The Revolutionary Nature of Germano's Idea: "Let the Flow Itself Determine the Constant"

The revolutionary aspect of the dynamic procedure proposed by Massimo Germano in 1991 lies in the idea that "the SGS constant does not need to be determined by humans." By solving the Germano identity using a test filter and determining the locally optimal $C_s$ from the flow field itself—this idea fundamentally changed the conventional thinking of "calibrating model parameters through experiments." However, the initial paper had the problem of the constant becoming negative and causing divergence in the computation. The following year, Lilly (1992) stabilized it using averaging via the least squares method, giving it a practical form.

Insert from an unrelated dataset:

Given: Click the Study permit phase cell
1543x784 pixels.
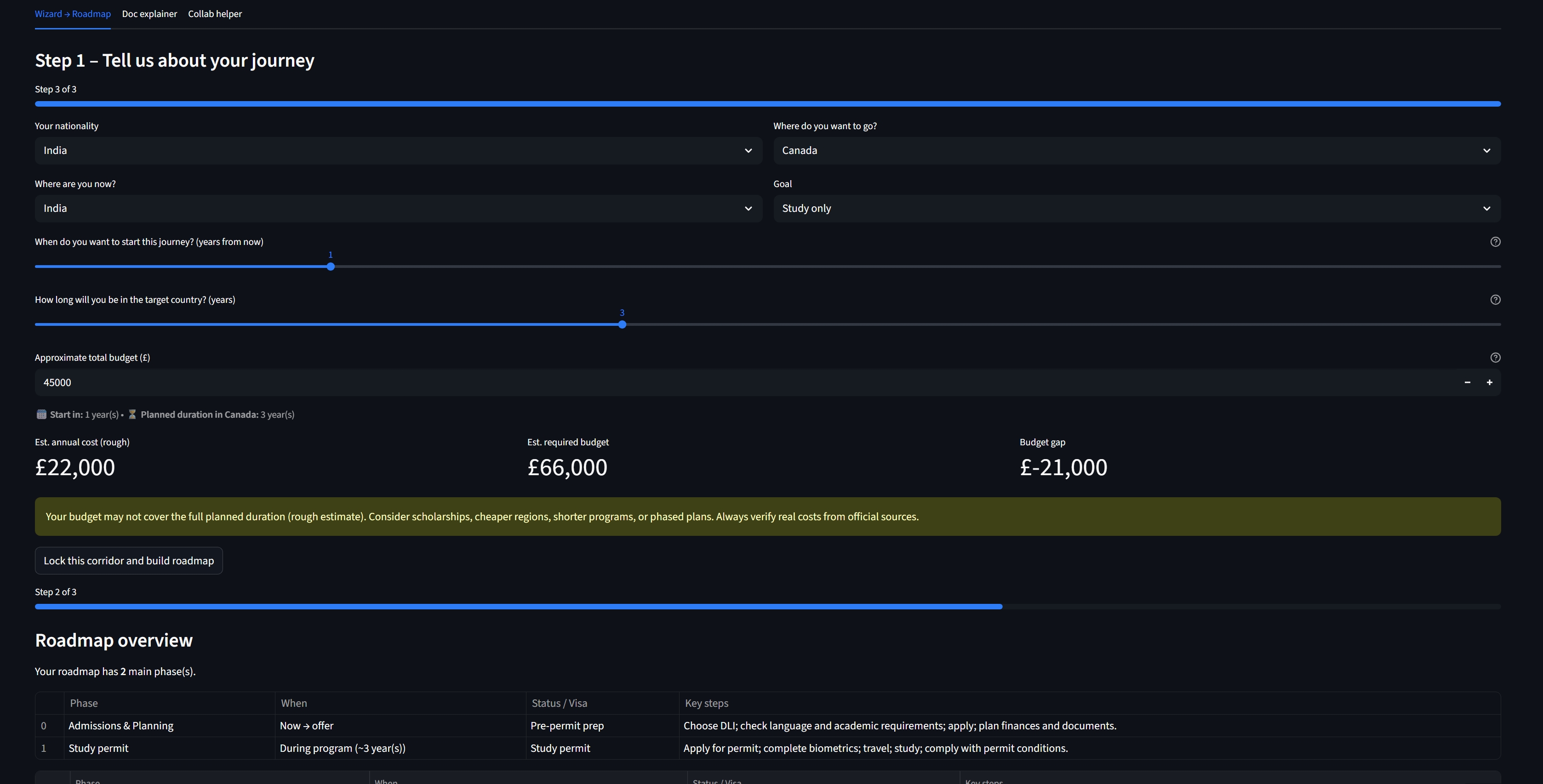Looking at the screenshot, I should coord(98,749).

Physical Meaning of Each Term
  • Temporal term $\partial(\rho\phi)/\partial t$: Imagine the moment you turn on a faucet. At first, water comes out in an unstable, spluttering manner, but after a while, it becomes a steady flow, right? This "period of change" is described by the temporal term. The pulsation of blood flow due to heartbeats, or the fluctuation of flow each time an engine valve opens and closes—all are unsteady phenomena. So what is steady-state analysis? It looks only at "after sufficient time has passed and the flow has settled down"—meaning this term is set to zero. Since computational cost is significantly reduced, starting with a steady-state solution is a basic CFD strategy.

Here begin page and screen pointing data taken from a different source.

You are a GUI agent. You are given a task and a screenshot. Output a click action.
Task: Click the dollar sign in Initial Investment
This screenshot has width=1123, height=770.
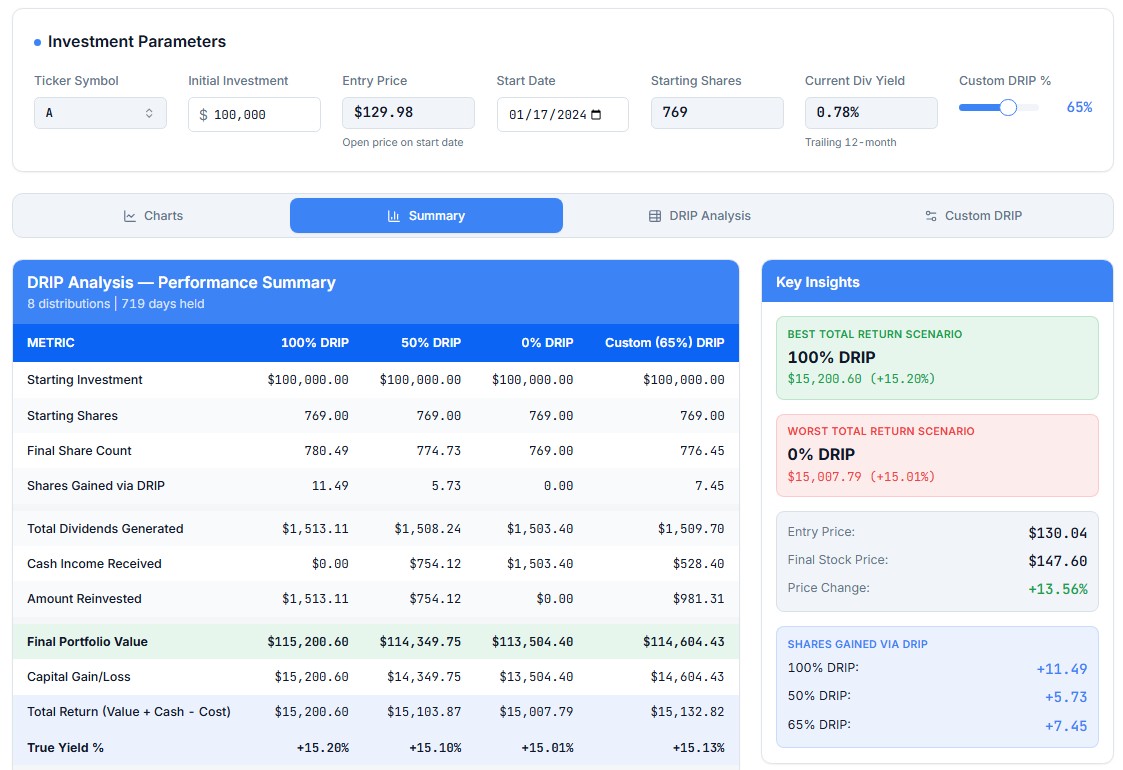tap(203, 115)
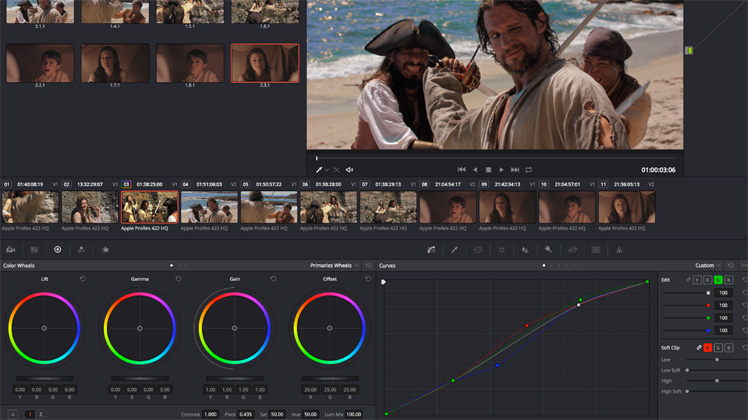Click the blue intensity value field

724,330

  • Convection term $\nabla \cdot (\rho \mathbf{u} \phi)$: What happens if you drop a leaf into a river? It gets carried downstream by the current, right? This is "convection"—the effect where fluid motion transports objects. The warm air from a heater reaching the far corner of a room is also because the "carrier," air, transports heat via convection. Here's the interesting part—this term includes "velocity × velocity," making it nonlinear. That is, as the flow becomes faster, this term rapidly strengthens, making control difficult. This is the root cause of turbulence. A common misconception: "Convection and conduction are similar things" → They are completely different! Convection is carried by flow, conduction is transmitted by molecules. There is an order of magnitude difference in efficiency.

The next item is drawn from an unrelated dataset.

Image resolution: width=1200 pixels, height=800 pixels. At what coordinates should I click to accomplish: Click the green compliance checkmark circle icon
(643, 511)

  • Diffusion term $\nabla \cdot (\Gamma \nabla \phi)$: Have you ever added milk to coffee and left it? Even without stirring, after a while, it naturally mixes, right? That is molecular diffusion. Now, next question—honey and water, which flows more easily? Obviously water, right? Honey has high viscosity ($\mu$), so it flows poorly. When viscosity is large, the diffusion term becomes strong, and the fluid moves in a "thick" manner. In low Reynolds number flows (slow, viscous), diffusion is dominant. Conversely, in high Re number flows, convection overwhelms, and diffusion plays a supporting role.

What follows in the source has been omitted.